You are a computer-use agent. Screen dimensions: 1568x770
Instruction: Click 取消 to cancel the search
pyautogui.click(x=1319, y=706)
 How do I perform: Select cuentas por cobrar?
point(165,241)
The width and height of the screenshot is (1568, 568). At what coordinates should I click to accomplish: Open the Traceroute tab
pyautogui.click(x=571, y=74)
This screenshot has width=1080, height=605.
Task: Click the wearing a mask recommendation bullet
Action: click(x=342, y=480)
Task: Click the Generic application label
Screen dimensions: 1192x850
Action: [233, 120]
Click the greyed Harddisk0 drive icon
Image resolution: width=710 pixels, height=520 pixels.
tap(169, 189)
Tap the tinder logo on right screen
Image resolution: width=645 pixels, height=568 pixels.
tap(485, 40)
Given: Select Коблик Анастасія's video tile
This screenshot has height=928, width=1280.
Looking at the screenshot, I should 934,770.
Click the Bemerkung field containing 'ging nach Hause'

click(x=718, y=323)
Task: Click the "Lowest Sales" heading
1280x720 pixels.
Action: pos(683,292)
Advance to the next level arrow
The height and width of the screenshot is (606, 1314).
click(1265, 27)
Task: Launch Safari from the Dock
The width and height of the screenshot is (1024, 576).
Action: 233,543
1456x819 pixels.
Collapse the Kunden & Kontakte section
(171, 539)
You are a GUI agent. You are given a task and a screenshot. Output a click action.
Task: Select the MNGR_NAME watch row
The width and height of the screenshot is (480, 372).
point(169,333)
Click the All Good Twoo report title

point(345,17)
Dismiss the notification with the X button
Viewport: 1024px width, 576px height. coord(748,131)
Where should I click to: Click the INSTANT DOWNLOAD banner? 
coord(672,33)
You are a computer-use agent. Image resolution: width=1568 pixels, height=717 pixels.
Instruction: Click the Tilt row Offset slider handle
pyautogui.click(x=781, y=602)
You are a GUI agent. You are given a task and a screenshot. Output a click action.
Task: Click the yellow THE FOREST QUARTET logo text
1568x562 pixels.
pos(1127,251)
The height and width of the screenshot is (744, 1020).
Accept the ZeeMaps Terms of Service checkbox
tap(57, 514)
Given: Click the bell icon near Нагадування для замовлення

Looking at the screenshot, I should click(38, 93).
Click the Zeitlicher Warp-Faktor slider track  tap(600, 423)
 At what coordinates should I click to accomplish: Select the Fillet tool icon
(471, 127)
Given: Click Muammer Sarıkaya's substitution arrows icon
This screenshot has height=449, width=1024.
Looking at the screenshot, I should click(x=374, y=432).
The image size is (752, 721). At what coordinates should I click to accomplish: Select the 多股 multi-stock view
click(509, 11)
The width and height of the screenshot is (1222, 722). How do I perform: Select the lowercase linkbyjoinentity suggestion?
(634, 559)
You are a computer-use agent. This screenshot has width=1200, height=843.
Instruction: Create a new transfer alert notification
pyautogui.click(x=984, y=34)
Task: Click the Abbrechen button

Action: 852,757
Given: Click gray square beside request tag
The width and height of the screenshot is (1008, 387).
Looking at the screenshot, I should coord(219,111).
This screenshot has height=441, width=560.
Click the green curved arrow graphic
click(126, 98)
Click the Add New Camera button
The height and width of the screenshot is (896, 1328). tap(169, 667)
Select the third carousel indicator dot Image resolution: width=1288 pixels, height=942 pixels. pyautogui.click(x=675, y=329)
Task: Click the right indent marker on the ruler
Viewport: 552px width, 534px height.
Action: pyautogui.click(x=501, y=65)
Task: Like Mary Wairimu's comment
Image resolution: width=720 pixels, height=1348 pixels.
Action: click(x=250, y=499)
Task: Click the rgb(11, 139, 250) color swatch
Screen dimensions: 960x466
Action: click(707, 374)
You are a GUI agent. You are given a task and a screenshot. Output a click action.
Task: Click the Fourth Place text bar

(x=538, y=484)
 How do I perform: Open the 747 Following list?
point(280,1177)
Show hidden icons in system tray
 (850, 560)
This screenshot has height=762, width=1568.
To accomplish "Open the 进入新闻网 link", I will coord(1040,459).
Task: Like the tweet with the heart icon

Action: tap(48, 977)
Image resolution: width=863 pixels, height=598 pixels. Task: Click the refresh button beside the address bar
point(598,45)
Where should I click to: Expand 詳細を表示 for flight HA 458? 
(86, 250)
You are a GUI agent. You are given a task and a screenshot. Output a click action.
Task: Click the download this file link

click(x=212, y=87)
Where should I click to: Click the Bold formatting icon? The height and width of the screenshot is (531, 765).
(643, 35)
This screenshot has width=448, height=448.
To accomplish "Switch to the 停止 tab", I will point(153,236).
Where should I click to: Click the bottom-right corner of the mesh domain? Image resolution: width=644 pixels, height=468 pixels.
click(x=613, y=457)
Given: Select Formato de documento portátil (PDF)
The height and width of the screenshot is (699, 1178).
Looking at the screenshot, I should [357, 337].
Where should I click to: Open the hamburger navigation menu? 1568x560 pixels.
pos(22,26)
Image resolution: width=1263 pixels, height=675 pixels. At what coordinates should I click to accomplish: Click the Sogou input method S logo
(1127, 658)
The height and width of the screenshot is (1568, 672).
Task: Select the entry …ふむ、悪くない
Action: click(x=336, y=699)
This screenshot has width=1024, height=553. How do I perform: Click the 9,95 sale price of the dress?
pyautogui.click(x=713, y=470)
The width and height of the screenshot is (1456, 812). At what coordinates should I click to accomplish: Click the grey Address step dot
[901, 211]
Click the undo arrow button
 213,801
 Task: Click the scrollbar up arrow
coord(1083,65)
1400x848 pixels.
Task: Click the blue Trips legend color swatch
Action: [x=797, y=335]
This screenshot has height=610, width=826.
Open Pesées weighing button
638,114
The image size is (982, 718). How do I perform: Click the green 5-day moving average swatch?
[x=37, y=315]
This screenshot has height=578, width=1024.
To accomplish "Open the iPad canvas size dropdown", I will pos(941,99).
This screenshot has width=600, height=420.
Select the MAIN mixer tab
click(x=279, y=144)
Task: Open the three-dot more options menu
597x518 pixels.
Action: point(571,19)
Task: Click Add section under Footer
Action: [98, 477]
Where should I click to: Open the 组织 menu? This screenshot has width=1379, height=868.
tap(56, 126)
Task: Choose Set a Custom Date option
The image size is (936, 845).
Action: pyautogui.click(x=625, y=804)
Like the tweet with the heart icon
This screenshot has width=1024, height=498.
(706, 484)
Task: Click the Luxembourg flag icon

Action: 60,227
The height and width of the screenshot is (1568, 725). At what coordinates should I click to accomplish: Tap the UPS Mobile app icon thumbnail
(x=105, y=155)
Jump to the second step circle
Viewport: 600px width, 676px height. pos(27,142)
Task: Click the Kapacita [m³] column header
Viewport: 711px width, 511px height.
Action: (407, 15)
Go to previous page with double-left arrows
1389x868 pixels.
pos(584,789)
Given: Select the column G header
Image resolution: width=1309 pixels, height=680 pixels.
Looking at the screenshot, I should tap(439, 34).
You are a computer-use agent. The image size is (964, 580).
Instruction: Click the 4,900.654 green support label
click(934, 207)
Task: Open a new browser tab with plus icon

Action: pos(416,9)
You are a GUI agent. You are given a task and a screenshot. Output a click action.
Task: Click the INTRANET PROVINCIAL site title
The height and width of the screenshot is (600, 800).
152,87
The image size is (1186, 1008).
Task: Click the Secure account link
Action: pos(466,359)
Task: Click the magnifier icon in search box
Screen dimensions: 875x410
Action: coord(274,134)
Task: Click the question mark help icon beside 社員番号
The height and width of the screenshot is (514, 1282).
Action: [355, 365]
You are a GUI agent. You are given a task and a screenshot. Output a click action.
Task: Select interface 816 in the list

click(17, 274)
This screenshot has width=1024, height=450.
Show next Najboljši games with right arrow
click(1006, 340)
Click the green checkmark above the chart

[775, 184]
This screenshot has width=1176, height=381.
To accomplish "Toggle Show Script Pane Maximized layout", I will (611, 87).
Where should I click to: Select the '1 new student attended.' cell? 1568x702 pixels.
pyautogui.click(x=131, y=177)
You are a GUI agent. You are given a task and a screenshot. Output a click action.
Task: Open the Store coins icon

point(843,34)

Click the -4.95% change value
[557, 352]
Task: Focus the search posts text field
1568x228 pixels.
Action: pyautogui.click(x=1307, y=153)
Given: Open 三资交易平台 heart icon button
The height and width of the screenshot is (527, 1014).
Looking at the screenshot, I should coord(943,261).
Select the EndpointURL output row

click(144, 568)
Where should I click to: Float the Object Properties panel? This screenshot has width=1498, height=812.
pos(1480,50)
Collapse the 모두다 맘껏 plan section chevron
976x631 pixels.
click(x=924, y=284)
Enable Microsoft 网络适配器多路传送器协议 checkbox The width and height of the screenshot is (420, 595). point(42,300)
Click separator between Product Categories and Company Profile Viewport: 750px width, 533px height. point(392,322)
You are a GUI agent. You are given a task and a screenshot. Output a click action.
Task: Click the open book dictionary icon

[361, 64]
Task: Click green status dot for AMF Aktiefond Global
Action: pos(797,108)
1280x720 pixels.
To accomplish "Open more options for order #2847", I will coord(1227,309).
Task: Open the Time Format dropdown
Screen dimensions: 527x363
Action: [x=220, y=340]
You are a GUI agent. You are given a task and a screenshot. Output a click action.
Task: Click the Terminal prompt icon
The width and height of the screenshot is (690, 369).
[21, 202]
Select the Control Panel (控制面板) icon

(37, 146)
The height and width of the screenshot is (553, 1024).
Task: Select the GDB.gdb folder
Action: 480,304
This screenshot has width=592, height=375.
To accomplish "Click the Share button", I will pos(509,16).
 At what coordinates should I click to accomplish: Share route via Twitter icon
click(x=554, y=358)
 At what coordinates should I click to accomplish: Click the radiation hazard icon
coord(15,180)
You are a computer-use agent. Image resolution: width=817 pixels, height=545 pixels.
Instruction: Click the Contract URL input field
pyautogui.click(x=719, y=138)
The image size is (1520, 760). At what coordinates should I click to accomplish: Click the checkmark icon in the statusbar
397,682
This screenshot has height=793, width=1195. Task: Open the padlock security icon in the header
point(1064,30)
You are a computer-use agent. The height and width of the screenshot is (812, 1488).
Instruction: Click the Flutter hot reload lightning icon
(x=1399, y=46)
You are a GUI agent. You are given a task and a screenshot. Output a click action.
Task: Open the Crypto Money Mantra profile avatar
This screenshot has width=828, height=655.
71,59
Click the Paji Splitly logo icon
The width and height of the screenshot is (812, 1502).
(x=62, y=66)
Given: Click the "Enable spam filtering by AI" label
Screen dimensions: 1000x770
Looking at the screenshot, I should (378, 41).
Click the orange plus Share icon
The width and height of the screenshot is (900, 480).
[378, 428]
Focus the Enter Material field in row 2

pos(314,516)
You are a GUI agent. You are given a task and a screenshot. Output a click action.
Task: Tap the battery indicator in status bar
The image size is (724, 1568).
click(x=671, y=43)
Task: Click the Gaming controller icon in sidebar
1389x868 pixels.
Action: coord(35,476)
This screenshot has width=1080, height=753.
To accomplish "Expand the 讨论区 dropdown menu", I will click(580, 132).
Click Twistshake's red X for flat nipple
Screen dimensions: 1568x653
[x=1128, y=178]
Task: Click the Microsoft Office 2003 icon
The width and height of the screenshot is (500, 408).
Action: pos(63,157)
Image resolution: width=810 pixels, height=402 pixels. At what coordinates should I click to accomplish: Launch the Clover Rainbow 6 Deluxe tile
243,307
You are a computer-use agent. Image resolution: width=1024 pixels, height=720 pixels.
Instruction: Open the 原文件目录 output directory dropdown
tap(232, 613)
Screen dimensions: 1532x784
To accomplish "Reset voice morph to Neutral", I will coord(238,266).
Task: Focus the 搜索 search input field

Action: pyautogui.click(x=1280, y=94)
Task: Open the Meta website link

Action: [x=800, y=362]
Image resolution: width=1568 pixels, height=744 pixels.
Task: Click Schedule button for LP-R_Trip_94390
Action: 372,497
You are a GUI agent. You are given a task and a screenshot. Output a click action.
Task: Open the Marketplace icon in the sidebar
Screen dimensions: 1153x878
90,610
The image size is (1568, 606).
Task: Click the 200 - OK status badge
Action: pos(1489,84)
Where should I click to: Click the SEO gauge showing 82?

Exercise prompt:
There is a run of lines above from the one with "Task: Select interface 816 in the list" to the one with "This screenshot has width=1176, height=381."; print exactly that run, both ends included, and nothing else.

Answer to the problem:
Task: Select interface 816 in the list

click(17, 274)
This screenshot has width=1024, height=450.
Show next Najboljši games with right arrow
click(1006, 340)
Click the green checkmark above the chart

[775, 184]
This screenshot has width=1176, height=381.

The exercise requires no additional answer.